Go through the data and copy each line where the string "link" appears.

== RECORD EXCERPTS ==

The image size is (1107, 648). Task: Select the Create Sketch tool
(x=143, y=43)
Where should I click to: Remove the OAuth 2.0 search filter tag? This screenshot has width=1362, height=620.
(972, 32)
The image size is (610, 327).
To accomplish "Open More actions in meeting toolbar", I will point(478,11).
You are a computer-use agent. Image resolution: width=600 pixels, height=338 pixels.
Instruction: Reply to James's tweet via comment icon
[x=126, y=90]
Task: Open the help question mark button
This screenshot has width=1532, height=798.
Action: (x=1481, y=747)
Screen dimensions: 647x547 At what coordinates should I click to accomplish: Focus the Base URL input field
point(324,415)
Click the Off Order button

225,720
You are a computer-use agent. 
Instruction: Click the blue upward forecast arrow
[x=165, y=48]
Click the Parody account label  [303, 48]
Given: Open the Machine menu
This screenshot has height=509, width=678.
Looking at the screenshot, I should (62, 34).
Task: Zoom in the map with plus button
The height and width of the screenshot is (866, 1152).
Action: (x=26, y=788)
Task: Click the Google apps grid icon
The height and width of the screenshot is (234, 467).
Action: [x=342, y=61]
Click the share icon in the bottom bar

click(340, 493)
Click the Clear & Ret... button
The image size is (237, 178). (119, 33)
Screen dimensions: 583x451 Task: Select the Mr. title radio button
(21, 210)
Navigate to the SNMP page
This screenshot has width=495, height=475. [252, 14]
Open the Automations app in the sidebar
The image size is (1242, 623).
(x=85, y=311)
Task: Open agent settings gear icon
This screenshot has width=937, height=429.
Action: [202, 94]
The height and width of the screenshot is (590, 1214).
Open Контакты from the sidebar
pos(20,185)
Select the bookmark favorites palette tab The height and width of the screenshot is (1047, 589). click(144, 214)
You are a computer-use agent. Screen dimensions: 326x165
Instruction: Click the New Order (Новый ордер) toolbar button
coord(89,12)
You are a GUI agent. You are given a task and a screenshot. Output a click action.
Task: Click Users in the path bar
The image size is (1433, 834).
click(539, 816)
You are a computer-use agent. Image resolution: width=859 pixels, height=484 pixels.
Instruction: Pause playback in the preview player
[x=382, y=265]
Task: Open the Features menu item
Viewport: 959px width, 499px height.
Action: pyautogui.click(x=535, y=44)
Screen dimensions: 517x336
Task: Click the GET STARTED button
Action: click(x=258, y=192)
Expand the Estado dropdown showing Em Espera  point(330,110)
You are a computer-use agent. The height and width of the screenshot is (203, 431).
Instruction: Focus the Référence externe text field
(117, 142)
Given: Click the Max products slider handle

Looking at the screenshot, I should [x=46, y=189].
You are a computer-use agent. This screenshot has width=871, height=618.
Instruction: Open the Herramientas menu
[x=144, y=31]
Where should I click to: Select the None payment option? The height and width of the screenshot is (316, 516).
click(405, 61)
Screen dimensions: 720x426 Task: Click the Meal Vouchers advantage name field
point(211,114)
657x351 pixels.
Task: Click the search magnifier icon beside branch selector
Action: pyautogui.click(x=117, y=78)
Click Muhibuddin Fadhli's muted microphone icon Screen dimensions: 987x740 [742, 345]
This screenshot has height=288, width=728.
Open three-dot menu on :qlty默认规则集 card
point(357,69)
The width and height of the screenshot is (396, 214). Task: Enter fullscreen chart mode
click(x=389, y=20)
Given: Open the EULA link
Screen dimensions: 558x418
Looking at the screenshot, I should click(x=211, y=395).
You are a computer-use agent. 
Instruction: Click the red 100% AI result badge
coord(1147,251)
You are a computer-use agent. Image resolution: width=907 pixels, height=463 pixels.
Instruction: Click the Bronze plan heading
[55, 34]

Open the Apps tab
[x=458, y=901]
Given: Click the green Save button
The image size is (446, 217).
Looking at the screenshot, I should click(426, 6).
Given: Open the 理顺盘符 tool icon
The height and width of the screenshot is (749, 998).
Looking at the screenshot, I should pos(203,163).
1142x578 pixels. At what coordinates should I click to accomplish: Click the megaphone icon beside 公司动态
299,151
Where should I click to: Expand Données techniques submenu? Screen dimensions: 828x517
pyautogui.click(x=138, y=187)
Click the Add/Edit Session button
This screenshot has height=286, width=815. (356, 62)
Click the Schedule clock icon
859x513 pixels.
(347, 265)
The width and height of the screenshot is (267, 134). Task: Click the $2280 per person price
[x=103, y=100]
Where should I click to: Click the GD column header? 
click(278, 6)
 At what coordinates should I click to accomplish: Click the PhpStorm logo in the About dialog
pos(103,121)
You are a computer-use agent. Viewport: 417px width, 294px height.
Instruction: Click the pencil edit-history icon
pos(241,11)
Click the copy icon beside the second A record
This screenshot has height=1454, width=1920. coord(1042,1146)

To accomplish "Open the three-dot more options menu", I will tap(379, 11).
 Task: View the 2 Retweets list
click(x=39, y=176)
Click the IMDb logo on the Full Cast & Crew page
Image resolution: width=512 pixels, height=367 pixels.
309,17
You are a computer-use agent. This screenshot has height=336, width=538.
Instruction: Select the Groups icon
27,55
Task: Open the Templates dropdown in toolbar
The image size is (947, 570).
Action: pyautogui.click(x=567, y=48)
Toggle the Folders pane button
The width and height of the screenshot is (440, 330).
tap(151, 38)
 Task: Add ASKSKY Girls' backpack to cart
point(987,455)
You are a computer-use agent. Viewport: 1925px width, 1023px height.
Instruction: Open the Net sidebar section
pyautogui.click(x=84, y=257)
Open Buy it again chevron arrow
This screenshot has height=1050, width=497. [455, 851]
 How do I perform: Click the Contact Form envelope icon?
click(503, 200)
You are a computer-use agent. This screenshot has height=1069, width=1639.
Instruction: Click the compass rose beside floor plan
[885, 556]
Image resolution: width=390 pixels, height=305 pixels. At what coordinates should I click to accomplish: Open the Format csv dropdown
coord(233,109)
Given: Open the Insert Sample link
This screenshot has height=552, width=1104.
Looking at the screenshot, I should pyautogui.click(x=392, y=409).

===

» **OUTPUT FOR THIS TASK**:
Given: Open the EULA link
Given: Open the Insert Sample link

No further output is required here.